ArrayRepeat is a Spark Catalyst expression that creates an array by repeating a given element a specified number of times. It takes any data type as the element to repeat and an integer count to determine how many times the element should be duplicated in the resulting array.

Syntax

array_repeat(element, count)
// DataFrame API
df.select(array_repeat(col("element"), col("count")))

Arguments

Argument Type Description
element Any The element to be repeated in the array
count Integer The number of times to repeat the element

Return Type

Returns an ArrayType with the element type matching the input element's data type.
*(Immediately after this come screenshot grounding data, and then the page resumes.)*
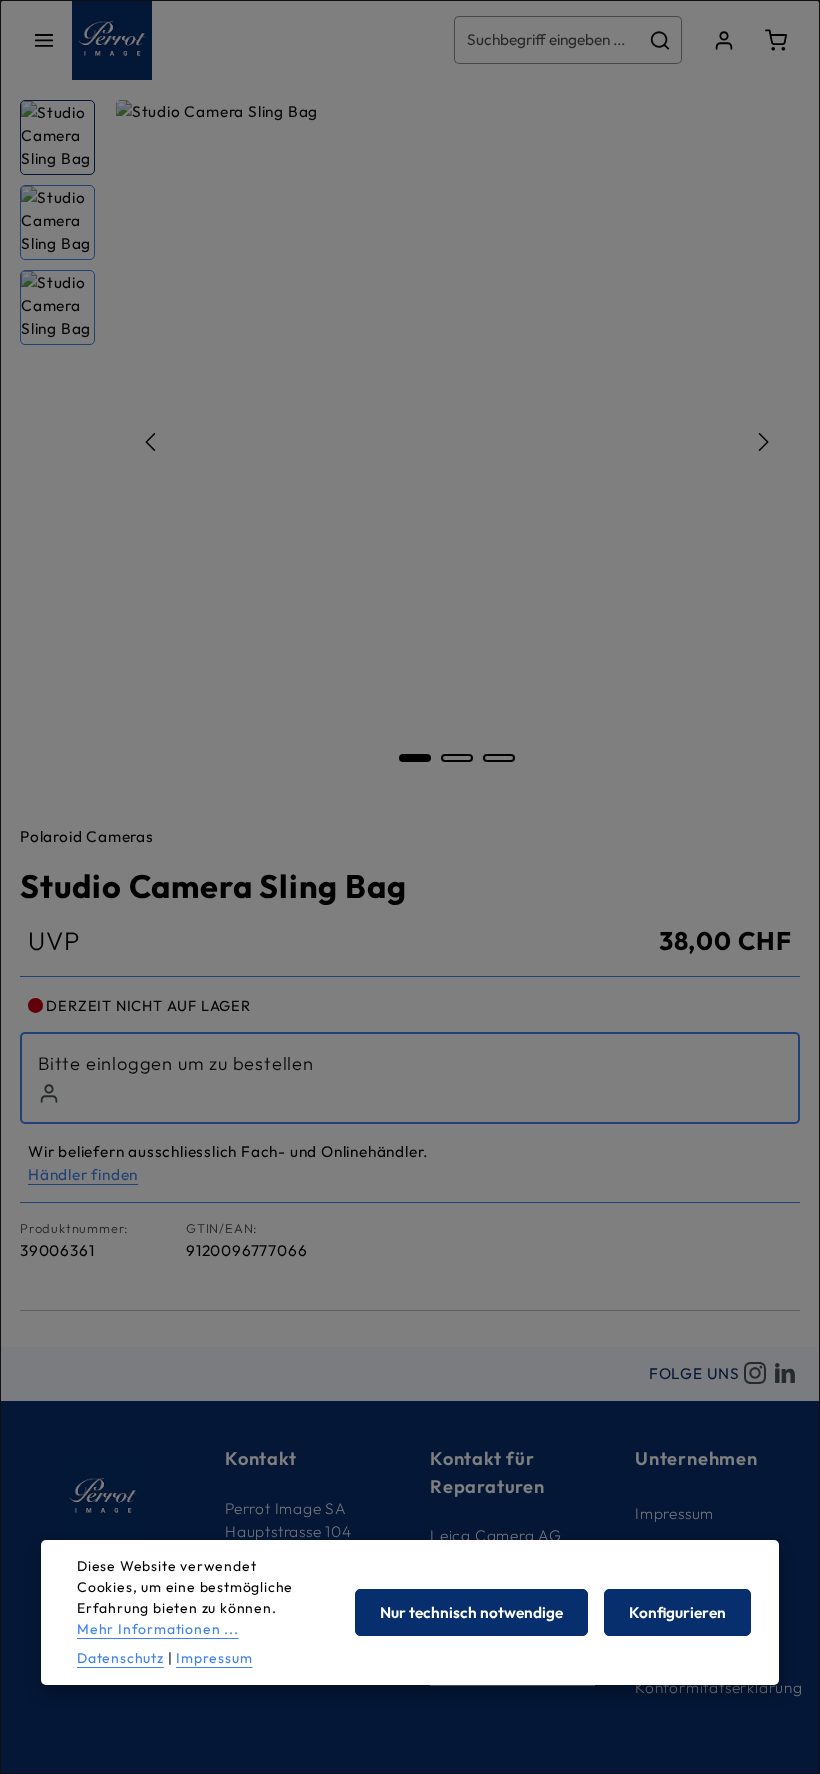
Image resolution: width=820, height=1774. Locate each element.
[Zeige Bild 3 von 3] (499, 758)
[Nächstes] (762, 442)
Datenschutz (120, 1658)
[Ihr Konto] (724, 40)
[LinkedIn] (785, 1374)
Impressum (674, 1513)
The array's element nullability matches the nullability of the input element.

Supported Data Types

  • Element: Any data type (AnyDataType)
  • Count: Integer types only (IntegerType)

Algorithm

  • Evaluates the count parameter first and returns null if count is null
  • Validates that the count doesn't exceed ByteArrayMethods.MAX_ROUNDED_ARRAY_LENGTH to prevent memory issues
  • Evaluates the element parameter once and reuses the same value for all array positions
  • Creates a GenericArrayData using Array.fill() to efficiently populate the array
  • Handles null elements by either setting all positions to null or copying the non-null value

Partitioning Behavior

This expression does not affect partitioning as it operates on individual rows:

  • Preserves existing partitioning since it's a row-level transformation
  • Does not require shuffle operations
  • Can be executed independently on each partition

Edge Cases

  • Returns null if the count parameter is null (nullable behavior depends on count nullability)
  • Returns empty array if count is 0 or negative (negative counts are treated as 0)
  • Throws QueryExecutionErrors.createArrayWithElementsExceedLimitError if count exceeds maximum array length
  • Properly handles null elements by setting all array positions to null
  • Maintains the nullability characteristics of the input element type

Code Generation

This expression supports Tungsten code generation through the doGenCode method:

  • Generates optimized code for array allocation using CodeGenerator.createArrayData
  • Uses efficient loops for element assignment with CodeGenerator.setArrayElement
  • Includes null-safety checks and proper exception handling in generated code
  • Avoids interpreted evaluation overhead for better performance

Examples

-- Create array with repeated string
SELECT array_repeat('hello', 3);
-- Result: ["hello", "hello", "hello"]

-- Create array with repeated number
SELECT array_repeat(42, 2);
-- Result: [42, 42]

-- Handle null count (returns null)
SELECT array_repeat('test', null);
-- Result: null

-- Empty array for zero count
SELECT array_repeat('item', 0);
-- Result: []
// DataFrame API usage
import org.apache.spark.sql.functions.array_repeat

df.select(array_repeat(lit("value"), col("repeat_count")))

// With column values
df.select(array_repeat(col("item"), lit(5)))

See Also

  • array() - Create arrays from multiple expressions
  • explode() - Expand arrays into multiple rows
  • array_contains() - Check if array contains element
  • size() - Get array length